Aim of the exercise>
What number of lines in the entries hold the string "will"? Answer with it alone.
Data under study START
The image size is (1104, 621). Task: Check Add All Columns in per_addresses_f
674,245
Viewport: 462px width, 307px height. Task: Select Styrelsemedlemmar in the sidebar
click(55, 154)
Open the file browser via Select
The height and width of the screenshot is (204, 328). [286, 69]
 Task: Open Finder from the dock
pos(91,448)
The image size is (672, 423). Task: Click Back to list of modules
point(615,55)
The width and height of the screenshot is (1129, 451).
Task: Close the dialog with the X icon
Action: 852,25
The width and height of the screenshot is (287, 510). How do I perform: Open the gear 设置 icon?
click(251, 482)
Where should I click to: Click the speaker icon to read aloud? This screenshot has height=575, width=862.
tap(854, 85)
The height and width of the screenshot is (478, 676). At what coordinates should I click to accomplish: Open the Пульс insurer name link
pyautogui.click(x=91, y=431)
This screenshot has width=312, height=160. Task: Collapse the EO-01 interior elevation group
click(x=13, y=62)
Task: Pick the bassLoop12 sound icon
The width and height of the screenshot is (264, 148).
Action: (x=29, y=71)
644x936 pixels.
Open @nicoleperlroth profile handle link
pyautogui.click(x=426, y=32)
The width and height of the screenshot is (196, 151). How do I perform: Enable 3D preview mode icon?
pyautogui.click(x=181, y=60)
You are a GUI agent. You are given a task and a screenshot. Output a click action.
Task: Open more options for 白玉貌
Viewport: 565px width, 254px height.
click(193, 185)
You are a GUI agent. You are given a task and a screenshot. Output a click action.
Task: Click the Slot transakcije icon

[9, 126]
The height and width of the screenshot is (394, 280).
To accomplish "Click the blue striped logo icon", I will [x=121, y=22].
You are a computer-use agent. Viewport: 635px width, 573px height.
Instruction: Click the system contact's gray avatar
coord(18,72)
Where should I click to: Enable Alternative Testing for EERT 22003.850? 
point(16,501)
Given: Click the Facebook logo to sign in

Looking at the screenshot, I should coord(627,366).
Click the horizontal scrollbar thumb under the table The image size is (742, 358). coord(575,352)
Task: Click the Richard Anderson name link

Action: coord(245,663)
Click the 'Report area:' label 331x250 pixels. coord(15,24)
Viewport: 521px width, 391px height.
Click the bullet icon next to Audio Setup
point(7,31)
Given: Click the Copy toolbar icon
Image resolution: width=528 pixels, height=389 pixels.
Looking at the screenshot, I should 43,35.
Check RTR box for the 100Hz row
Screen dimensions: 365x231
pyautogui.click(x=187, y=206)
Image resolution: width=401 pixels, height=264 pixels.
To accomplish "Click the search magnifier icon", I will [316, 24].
Data under study END
Exercise response>
2